Data for the task:
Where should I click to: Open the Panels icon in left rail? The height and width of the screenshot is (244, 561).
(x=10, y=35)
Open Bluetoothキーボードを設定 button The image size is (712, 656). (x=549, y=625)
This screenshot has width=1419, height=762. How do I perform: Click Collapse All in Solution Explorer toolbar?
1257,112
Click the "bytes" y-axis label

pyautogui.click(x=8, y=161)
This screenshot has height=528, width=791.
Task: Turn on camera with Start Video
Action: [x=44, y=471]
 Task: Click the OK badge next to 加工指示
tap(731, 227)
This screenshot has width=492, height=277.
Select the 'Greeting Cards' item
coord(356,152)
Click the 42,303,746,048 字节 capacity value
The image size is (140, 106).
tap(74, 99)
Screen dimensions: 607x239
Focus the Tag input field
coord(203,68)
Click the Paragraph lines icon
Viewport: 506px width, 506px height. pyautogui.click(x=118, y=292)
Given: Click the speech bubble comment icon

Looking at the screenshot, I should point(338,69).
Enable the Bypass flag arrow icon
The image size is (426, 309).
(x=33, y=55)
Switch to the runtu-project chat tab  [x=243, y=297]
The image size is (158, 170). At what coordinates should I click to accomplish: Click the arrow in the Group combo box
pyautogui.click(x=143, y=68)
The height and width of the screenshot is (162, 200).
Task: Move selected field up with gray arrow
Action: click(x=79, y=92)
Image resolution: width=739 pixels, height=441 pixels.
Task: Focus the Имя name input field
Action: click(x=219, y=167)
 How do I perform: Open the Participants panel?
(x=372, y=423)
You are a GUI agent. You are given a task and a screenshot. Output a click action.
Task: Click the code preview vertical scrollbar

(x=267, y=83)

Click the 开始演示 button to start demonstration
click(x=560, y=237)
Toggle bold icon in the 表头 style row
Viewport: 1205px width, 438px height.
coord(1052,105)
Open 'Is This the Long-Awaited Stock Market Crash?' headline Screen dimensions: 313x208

Exercise goal:
Retype the entries in full. Keep every line identical.

The answer:
Where should I click to: Open the Panels icon in left rail? The height and width of the screenshot is (244, 561).
(x=10, y=35)
Open Bluetoothキーボードを設定 button The image size is (712, 656). (x=549, y=625)
This screenshot has width=1419, height=762. How do I perform: Click Collapse All in Solution Explorer toolbar?
1257,112
Click the "bytes" y-axis label

pyautogui.click(x=8, y=161)
This screenshot has height=528, width=791.
Task: Turn on camera with Start Video
Action: [x=44, y=471]
 Task: Click the OK badge next to 加工指示
tap(731, 227)
This screenshot has width=492, height=277.
Select the 'Greeting Cards' item
coord(356,152)
Click the 42,303,746,048 字节 capacity value
The image size is (140, 106).
tap(74, 99)
Screen dimensions: 607x239
Focus the Tag input field
coord(203,68)
Click the Paragraph lines icon
Viewport: 506px width, 506px height. pyautogui.click(x=118, y=292)
Given: Click the speech bubble comment icon

Looking at the screenshot, I should point(338,69).
Enable the Bypass flag arrow icon
The image size is (426, 309).
(x=33, y=55)
Switch to the runtu-project chat tab  [x=243, y=297]
The image size is (158, 170). At what coordinates should I click to accomplish: Click the arrow in the Group combo box
pyautogui.click(x=143, y=68)
The height and width of the screenshot is (162, 200).
Task: Move selected field up with gray arrow
Action: click(x=79, y=92)
Image resolution: width=739 pixels, height=441 pixels.
Task: Focus the Имя name input field
Action: click(x=219, y=167)
 How do I perform: Open the Participants panel?
(x=372, y=423)
You are a GUI agent. You are given a task and a screenshot. Output a click action.
Task: Click the code preview vertical scrollbar

(x=267, y=83)

Click the 开始演示 button to start demonstration
click(x=560, y=237)
Toggle bold icon in the 表头 style row
Viewport: 1205px width, 438px height.
coord(1052,105)
Open 'Is This the Long-Awaited Stock Market Crash?' headline Screen dimensions: 313x208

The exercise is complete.